Des objectifs de développement ambitieux
Malgré cela, les objectifs de développement de l'éolien prévus par la loi de transition énergétique pour la croissance verte ont fixé une fourchette de 22 000 à 26 000 MW installés d'ici cinq ans. Pour cela, l'État a posé un cadre incitatif pour soutenir le développement de la filière. Les tarifs de rachat de l'éolien terrestre sont fixés pendant une durée donnée à un prix garanti par arrêté ministériel. Actuellement, l'arrêté en vigueur date du 13 décembre 2016 et prévoit des contrats de 15 ans avec un tarif de rachat de 0,08 euro/kWh pendant dix ans, puis entre 0,028 et 0,08 euro/kWh pendant cinq ans. Pour financer ce soutien à l'électricité éolienne, la charge de service public de l'électricité (CSPE) est facturée à tous les consommateurs d'électricité, particuliers et entreprises.
Camille Peyrache
Innovation / Les premières hydroliennes fluviales à Génissiat (Ain)
Retenu par l’Ademe dans le cadre du programme d’investissements d’avenir, le projet de ferme d’hydroliennes fluviales de Génissiat (Ain). Ce projet, financé par un programme de 12 millions d’euros, est porté par la CNR et réalisé en partenariat avec la start-up grenobloise HydroQuest et l’entreprise Constructions mécaniques de Normandie (CMN). D’ici fin 2018, 39 hydroliennes fluviales d’une puissance de 2 MW chacune seront immergées dans un secteur du Rhône très encaissé, à l’aval du barrage de Génissiat (Ain), proche de la frontière suisse. D’une production moyenne annuelle de 6 700 MWh, l’énergie récupérée serait suffisante pour la consommation annuelle d’environ 2 700 habitants, soit l’équivalent de 2 000 tonnes d’émissions de CO2 évitées par an.Une empreinte environnementale faible
« Les hydroliennes fluviales seront installées par groupe de trois, tous les 150 mètres environ sur un linéaire de deux kilomètres », explique Ahmed Khaladi, ingénieur à la direction ingénierie et grands projets de la CNR. La Compagnie nationale du Rhône sera en charge de l’exploitation, de la maintenance et de l’ingénierie hydroélectrique de la ferme tandis que CMN, partenaire industriel d’HydroQuest, assurera la fabrication des hydroliennes. La start-up grenobloise a déjà réalisé plusieurs projets tests en conditions réelles, notamment en Guyane en pleine zone amazonienne, et à Orléans sur la Loire. Ces expérimentations ont permis non seulement de tester les performances et les rendements des machines, mais aussi d’étudier l’impact environnemental en milieu fluvial, notamment dans le site urbain situé au centre d’Orléans classé en zone Natura 2000. « Ce type de projet présente une empreinte environnementale réduite et ne demande aucune intervention de génie civil. Nous sommes déjà en mesure de dire qu’il n’y aura aucun danger pour la faune et la flore », précise l’ingénieur. « Une vitesse de courant supérieure à 1,5 mètre seconde et une profondeur de plus de 2 mètres, c’est tout ce dont nous avons besoin pour faire marcher nos hydroliennes, ancrées dans l’eau comme des bateaux », précise-t-il.

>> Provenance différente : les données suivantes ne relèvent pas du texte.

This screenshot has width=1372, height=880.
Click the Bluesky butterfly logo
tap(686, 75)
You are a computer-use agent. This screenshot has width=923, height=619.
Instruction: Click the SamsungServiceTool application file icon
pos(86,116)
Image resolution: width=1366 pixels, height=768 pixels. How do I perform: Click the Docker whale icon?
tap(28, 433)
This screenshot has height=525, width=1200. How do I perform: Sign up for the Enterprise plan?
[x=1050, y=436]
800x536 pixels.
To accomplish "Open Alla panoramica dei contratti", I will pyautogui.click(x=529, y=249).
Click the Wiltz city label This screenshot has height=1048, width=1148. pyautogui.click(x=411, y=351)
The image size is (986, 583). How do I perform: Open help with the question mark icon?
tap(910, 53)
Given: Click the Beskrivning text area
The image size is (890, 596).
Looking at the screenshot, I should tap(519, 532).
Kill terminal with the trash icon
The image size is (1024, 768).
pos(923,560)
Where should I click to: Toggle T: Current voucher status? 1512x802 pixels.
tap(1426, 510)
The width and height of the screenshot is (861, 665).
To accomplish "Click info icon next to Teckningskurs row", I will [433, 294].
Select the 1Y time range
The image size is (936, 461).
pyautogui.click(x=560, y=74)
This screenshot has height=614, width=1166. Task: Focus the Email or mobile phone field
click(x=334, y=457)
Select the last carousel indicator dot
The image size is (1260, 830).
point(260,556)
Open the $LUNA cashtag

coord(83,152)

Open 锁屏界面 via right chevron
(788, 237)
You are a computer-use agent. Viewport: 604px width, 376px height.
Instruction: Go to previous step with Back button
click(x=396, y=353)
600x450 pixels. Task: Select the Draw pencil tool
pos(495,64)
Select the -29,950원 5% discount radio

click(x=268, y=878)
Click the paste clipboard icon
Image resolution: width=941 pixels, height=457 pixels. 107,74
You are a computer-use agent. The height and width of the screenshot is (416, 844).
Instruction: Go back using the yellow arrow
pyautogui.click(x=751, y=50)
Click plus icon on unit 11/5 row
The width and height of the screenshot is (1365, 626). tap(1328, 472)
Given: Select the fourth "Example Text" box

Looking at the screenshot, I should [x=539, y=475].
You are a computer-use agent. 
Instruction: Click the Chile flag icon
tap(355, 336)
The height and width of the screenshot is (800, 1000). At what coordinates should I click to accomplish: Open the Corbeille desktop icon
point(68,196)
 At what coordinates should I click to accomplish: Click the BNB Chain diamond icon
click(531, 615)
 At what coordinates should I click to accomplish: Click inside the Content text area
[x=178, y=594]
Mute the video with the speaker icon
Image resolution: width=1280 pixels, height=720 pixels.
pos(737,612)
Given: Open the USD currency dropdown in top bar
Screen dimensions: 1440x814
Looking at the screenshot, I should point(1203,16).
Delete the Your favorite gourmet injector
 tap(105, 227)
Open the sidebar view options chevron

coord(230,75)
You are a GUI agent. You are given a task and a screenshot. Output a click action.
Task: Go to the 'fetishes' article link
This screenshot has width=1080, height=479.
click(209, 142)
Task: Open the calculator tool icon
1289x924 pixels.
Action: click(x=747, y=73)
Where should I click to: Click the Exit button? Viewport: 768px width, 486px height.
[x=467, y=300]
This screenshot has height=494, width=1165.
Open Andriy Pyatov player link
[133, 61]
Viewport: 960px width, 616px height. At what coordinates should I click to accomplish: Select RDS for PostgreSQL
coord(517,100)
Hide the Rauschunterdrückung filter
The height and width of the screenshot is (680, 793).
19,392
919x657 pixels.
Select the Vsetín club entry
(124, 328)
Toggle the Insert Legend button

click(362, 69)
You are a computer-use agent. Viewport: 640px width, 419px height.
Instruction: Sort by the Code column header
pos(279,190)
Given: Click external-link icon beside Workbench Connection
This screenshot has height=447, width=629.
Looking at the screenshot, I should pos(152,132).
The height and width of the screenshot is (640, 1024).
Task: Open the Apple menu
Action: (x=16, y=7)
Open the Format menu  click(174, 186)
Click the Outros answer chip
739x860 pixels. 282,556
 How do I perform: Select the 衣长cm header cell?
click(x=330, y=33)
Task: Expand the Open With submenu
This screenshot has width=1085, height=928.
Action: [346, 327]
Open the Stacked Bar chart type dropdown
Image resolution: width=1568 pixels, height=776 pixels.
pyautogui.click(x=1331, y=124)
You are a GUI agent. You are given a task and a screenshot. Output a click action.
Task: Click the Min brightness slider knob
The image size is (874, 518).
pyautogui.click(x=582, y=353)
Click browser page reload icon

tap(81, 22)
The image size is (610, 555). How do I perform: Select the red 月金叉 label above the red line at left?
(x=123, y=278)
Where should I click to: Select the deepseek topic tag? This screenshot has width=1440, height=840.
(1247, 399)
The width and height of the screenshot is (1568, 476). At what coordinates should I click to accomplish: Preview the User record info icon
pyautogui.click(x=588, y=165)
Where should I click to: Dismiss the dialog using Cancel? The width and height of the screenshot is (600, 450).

« La taille significative du projet servira de référence […] pour le développement de cette nouvelle technologie à l’international », ajoute Jean-François Simon, PDG d’HydroQuest. Car oui, l’idée derrière cette première mondiale est bel est bien de lancer et développer une nouvelle filière industrielle dans les années à venir. « Des pays comme l’Afrique et l’Amérique du Sud ont déjà manifesté leur intérêt pour cette production électrique décentralisée ». Une alternative séduisante aux projets de barrage, coûteux et entraînant souvent de grands déplacements de population, notamment en Chine.